My whole life has been difficult, Wash. In different ways, yeah, but I'm used to hardship, dealing with rough shit that's unavoidable. I understand that it could get bad. It never did with Juliette, but it's obvious when the tides turn. Even if I didn't see it at first. I mean getting complacent when you're having fun is easy, right? If shit gets really bad, then at least I'd be going through it with you, rather than someone else who might have a big fat question mark on whether I'm not sure if they'd like willfully hurt me or something. I know you wouldn't do that. Is that what you mean by difficult? That we could get hurt?
notscary: (all ears)

[personal profile] notscary 2023-11-10 08:41 am (UTC)(link)
Well it sure isn’t simple. Better to be with someone I trust when it gets harder, isn’t it?

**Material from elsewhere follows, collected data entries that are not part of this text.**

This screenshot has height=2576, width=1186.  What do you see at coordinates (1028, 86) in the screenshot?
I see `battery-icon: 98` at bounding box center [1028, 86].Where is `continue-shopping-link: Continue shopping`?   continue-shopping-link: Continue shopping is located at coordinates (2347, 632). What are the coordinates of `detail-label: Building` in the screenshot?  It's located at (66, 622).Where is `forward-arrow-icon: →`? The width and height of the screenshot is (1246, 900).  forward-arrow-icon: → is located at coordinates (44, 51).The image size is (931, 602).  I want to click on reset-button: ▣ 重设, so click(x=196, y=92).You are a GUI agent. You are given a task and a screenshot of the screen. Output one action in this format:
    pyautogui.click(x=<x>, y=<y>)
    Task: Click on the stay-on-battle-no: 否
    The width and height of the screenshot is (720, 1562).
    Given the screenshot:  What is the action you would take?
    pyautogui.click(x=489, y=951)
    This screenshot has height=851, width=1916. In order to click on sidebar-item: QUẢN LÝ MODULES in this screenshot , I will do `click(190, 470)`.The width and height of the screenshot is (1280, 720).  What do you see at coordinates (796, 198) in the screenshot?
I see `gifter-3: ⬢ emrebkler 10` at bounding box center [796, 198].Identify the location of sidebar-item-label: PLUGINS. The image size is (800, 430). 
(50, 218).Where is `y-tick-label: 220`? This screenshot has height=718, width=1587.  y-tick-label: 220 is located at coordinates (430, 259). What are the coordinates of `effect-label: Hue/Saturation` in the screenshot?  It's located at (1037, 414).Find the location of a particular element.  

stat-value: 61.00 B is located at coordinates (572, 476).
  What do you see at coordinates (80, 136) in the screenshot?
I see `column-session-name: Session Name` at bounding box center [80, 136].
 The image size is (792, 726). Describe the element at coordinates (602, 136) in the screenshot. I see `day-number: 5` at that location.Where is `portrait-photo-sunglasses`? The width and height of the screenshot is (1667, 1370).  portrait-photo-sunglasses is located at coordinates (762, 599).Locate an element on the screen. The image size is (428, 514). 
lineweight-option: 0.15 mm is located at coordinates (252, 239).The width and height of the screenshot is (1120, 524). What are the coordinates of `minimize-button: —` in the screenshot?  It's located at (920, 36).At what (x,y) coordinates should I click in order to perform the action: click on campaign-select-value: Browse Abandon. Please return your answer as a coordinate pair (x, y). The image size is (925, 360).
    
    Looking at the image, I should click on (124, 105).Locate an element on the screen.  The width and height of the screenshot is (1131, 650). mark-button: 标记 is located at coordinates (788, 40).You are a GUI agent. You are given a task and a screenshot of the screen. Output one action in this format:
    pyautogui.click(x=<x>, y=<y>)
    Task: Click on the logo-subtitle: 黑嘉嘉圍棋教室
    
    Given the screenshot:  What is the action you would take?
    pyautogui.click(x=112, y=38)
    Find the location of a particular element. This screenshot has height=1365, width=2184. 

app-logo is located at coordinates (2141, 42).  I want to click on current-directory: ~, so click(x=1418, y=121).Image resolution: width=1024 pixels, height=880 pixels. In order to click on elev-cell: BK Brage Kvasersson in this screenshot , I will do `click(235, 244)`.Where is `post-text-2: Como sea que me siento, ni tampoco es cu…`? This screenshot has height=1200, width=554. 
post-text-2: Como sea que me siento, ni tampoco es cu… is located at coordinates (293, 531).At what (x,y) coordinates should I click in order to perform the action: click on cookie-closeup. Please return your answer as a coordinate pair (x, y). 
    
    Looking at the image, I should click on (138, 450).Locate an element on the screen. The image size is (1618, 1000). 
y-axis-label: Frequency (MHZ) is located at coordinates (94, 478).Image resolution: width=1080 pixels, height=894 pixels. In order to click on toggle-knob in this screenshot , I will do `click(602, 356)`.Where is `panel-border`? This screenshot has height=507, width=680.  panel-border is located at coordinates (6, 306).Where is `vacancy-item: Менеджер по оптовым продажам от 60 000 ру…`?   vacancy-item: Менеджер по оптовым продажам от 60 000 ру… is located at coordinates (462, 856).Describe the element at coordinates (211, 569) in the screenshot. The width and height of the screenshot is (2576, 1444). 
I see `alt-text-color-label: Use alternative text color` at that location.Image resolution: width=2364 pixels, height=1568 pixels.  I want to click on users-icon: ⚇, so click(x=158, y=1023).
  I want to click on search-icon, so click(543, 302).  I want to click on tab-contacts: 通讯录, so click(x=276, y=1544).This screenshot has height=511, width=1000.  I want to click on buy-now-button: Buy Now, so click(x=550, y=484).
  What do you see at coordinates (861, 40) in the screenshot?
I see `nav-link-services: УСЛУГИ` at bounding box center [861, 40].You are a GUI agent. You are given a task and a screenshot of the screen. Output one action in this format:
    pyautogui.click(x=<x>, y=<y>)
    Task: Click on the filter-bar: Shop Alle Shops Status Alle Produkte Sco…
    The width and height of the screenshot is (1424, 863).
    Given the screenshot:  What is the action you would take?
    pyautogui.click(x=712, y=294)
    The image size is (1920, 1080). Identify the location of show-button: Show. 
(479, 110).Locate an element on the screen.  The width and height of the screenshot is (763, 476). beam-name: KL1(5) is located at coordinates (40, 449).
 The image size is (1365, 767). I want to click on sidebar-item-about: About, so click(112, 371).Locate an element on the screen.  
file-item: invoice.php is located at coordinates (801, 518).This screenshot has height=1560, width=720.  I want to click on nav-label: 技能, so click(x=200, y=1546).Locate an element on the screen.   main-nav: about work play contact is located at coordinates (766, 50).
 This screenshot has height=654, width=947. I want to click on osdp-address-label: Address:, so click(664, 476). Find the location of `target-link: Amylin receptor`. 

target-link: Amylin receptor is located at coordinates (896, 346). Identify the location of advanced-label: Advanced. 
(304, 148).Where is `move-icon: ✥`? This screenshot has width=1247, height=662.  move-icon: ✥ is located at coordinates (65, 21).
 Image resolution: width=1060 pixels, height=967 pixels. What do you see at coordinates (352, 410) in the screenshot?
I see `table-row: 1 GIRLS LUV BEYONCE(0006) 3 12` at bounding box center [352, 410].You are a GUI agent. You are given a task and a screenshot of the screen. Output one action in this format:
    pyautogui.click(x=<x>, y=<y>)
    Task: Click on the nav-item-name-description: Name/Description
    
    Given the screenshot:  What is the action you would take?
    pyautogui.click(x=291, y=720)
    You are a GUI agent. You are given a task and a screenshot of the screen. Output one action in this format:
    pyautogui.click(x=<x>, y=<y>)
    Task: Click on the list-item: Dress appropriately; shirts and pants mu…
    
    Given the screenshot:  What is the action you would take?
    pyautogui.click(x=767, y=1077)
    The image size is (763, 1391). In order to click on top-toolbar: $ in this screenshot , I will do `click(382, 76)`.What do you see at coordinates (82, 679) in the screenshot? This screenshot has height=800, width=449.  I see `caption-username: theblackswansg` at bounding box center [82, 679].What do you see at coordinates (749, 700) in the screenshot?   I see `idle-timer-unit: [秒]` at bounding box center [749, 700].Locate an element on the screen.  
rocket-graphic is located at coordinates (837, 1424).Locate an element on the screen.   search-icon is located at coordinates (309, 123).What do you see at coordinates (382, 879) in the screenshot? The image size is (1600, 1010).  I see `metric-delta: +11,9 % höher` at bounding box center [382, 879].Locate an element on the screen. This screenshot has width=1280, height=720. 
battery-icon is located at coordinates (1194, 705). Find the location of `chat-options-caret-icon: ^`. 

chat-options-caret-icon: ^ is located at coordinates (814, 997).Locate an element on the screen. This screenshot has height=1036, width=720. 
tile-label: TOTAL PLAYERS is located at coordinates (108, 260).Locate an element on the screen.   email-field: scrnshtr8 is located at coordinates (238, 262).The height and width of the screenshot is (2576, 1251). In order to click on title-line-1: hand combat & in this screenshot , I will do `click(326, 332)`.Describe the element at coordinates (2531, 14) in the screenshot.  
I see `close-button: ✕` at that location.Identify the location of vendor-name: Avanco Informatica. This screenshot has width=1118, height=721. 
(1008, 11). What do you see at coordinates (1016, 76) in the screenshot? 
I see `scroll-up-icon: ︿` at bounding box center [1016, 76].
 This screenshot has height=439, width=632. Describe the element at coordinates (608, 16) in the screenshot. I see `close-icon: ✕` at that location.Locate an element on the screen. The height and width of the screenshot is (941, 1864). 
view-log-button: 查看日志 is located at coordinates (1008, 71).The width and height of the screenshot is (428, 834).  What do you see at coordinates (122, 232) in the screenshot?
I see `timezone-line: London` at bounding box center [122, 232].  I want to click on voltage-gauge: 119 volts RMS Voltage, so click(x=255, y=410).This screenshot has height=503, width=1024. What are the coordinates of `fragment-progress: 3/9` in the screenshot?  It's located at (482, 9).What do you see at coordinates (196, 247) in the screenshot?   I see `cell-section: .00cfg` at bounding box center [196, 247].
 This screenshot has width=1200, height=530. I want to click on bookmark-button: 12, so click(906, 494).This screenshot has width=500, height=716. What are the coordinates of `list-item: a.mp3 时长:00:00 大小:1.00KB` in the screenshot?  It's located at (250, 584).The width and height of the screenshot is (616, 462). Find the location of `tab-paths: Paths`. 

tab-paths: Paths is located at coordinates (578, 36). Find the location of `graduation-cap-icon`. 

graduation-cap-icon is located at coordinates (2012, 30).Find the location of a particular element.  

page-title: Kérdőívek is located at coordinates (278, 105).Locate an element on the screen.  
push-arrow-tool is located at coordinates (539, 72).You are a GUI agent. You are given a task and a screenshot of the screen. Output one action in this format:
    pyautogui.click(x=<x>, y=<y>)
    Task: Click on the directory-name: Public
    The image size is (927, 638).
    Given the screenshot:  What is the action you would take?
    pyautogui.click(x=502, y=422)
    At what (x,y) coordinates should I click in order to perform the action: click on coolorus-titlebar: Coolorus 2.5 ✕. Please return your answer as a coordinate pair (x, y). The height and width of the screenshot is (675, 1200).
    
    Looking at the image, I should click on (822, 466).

You’re worried I’ll be collateral damage by existing in the same space as you? That could happen whether we were contracted or not, just with how this place is and with how we’re designated.

You’re right, that I don’t mind some weirdness. It’s who I am. You worried it’s gonna be a kind of weird that’ll put me off or something?

Yeah, I have. Really like her a lot, too. We get along well.
[ surprising no one. ]
notscary: (self-doubt)

[personal profile] notscary 2023-11-10 09:05 am (UTC)(link)
[ eddie likes being around people. anyone who treats him with basic human respect, and there’s a solid 100% positive rate of impressions with people he knows in this little two house neighborhood. so, no matter their pasts, of course he thinks he’ll be just fine being around them all. ]

Hm, I guess that’s the mystery of the hello kitty sticker solved, huh? :)

Well, you can tell me when you’re worried about something, especially if it has to do with me. I’m here to talk and listen.

Okay.
Yeah, I’ll do that. Elle already told me she’d help me.

I do feel safe with you. You’re considerate and respectful. Strong. Plus there’s lots of wild shit out there you could’ve had me doing with you already before I knew anything about it.
[ been doin some kink research. ] Not everyone would care about being there like I may need, ya know. There’s lots of creeps out there, probably. But you take time for me, so yeah. I’m safe with you. I know it’d be like that in other ways, just living life, too. More hands off probably :) but still. Safe. It’d be nice.